People make decisions to do things they do not want on another level all the time. There's a part of me what wants ice cream and another part that wants to lose 10 pounds; neither wins reliably. Perhaps if you knew where every atom in my brain was you could load it into a computer and predict whether my prefrontal cortex or my hindbrain would win this sort of debate for a given scenario, but you can't.

I present you with Heisenberg's uncertainty principle. The short explanation is that you cannot know the exact position and momentum of a particle at the same time, or know the exact frequency and wavelength of a wave at the same time.

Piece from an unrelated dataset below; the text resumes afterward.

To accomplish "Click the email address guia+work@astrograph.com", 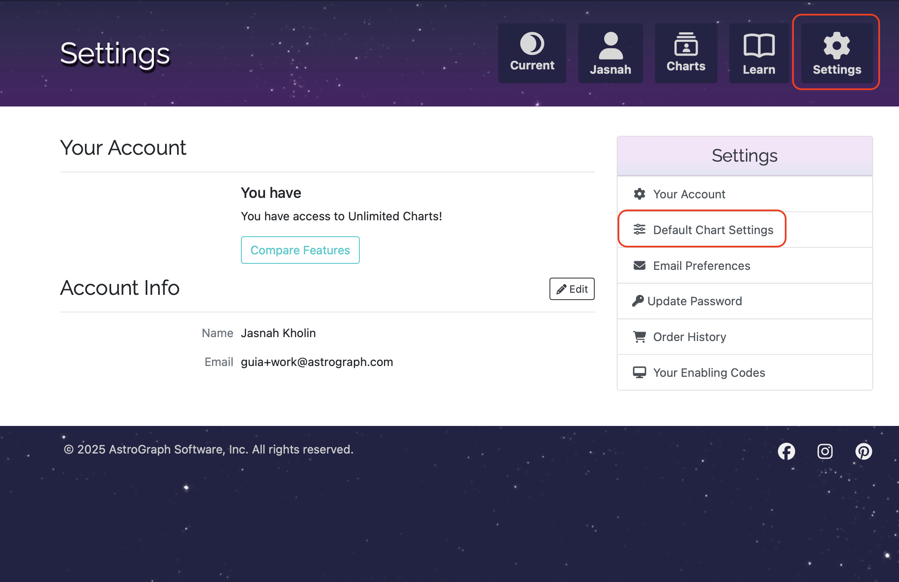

This is a very sturdy and well-tested principle of physics; God himself can't know unless perhaps the God in question can also draw a circle with pi equal to 3 or make 2+2=5.

Uncertainty principle - Wikipedia, the free encyclopedia

So yes, we do have some measure of free will in either sense of the word.
Which is why free will is an illusion, according to the predeterminist's argument. If you could have knowledge of every single atom in the universe simultaneously and understand the fundamental algorithm that governs them, you could veritably say that you have no choice, the atoms are doing exactly what they were predetermined to do based on the guiding algorithm that governs them.

However, you then have issues like chaos theory and unpredictable quantum behavior, which suggests that the fundamental algorithm for subatomic behavior has some inherently random characteristics.